I was shown labs for all sorts of chemical experiments ranging from ovens that burned material and tested the output to biology labs where I was shown results from gel electrophoresis. It was fascinating, and not even close to what I had assumed engineering would be. Without someone already in the field guiding me through, I probably would not have chosen to go into engineering.
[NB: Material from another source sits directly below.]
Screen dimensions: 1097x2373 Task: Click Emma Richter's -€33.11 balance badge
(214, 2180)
A recent article written by US News discusses the necessity of women already in college reaching out to high school women. Seeing women who are already in the field of engineering may be inspiring. Furthermore, a mentor figure can give a better idea of what exactly the field of engineering is.

The “Natural” Engineer

There is no doubt that part of the reason more women don’t go into engineering is because they don’t know what it is. But beyond that, there are other factors that may be causing women to drop out or not even pursue it in the first place. In a study done by Heyman et. al. 2002, it was found that women were far more likely to believe that engineering is a fixed ability. This is a serious problem for more than one reason. For instance, we are training women to believe from a young age that it’s the men who build things. This can be seen in children’s advertising. So if you have been raised to be good at certain things (playing dolls and baking as opposed to building things) and you believe that engineering is an ability that you either have or don’t have, then you probably wont choose to go into engineering.

A ‘B’ is failing

The women that do pursue engineering have usually made an identity by being naturally good at math or science. So, when the first hard class comes along, it’s a challenge to what they thought they were naturally good at (Heymen 2002). If you already believe engineering is an ability you are born with, then struggling with a course may be proof that you really aren’t inherently good at something and you should drop out.
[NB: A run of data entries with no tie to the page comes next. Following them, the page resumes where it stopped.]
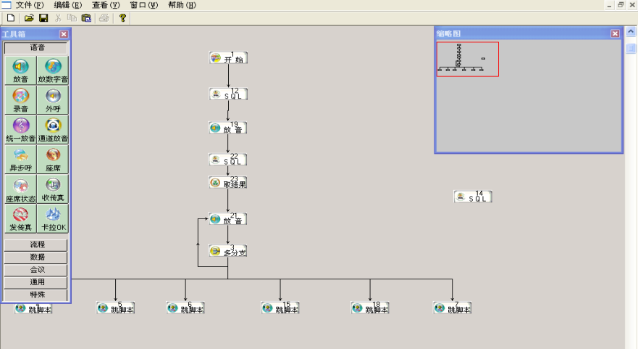Click the 通道放音 tool icon
The height and width of the screenshot is (349, 638).
[x=53, y=130]
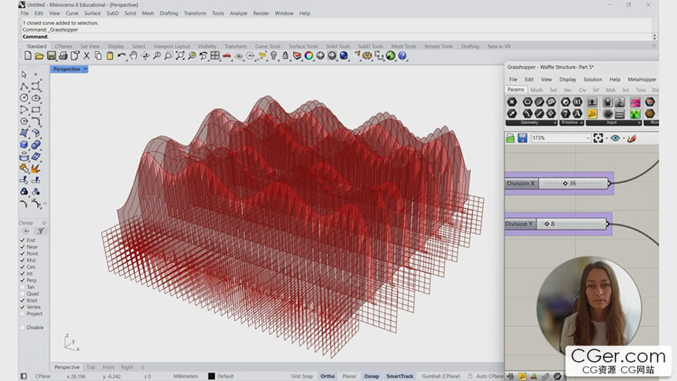Screen dimensions: 677x381
Task: Click the Grasshopper sketch brush icon
Action: (632, 138)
Having a mentor or an older engineering student can be very helpful for new engineering students. It’s especially important to have someone to tell you “hey, getting a B in a class is okay, everyone struggles with this.” We need new engineering students to stick with the path and not be deterred at the first challenge because they believe they just don’t have the inherent gift.

Where Are All the Mentors for Women

Women in general have expressed a lack of mentors in the working world. NPR did a great piece on this problem and discussed a linkedin article where only 1 in 5 women felt they had a mentor to guide them through the working world. This may be a bigger problem in some areas than others.

In my personal experience, finding a mentor in engineering can be difficult with the lack of existing women. As sad as it is, there are still professors and TAs out there that use their authoritative positions to lure in young women to “mentor” and then try to take the relationship a step further. Sadly, while these occurrences do not happen as often, the implications are far reaching. It makes men afraid to be categorized as one of these jerks, it makes women uneasy to approach men as mentors, and finally the women who do experience these jerks have a completely changed perception of their value. One recent example of this situation was when I was at a conference and I heard a male grad student go up to a male professor and say “Hey, we should grab a beer later.” If I were to do that, I would be very concerned about the connotations associated with asking that kind of question, and I’m sure the person I would ask it to would be as well.

There are definitely great male mentors to men and women out there. The issue, as I stated above, is that if men are less likely to want to mentor a female student, and there are very few women in the field to begin with, then we have a problem.

Mentoring for the Future

If we want to attract more women into engineering fields, and reduce the number of women that leave engineering early on, then it is important that we increase mentors for women. A person to person connection can be very helpful in changing the perceptions associated with engineering and what exactly is required to pursue a degree in engineering.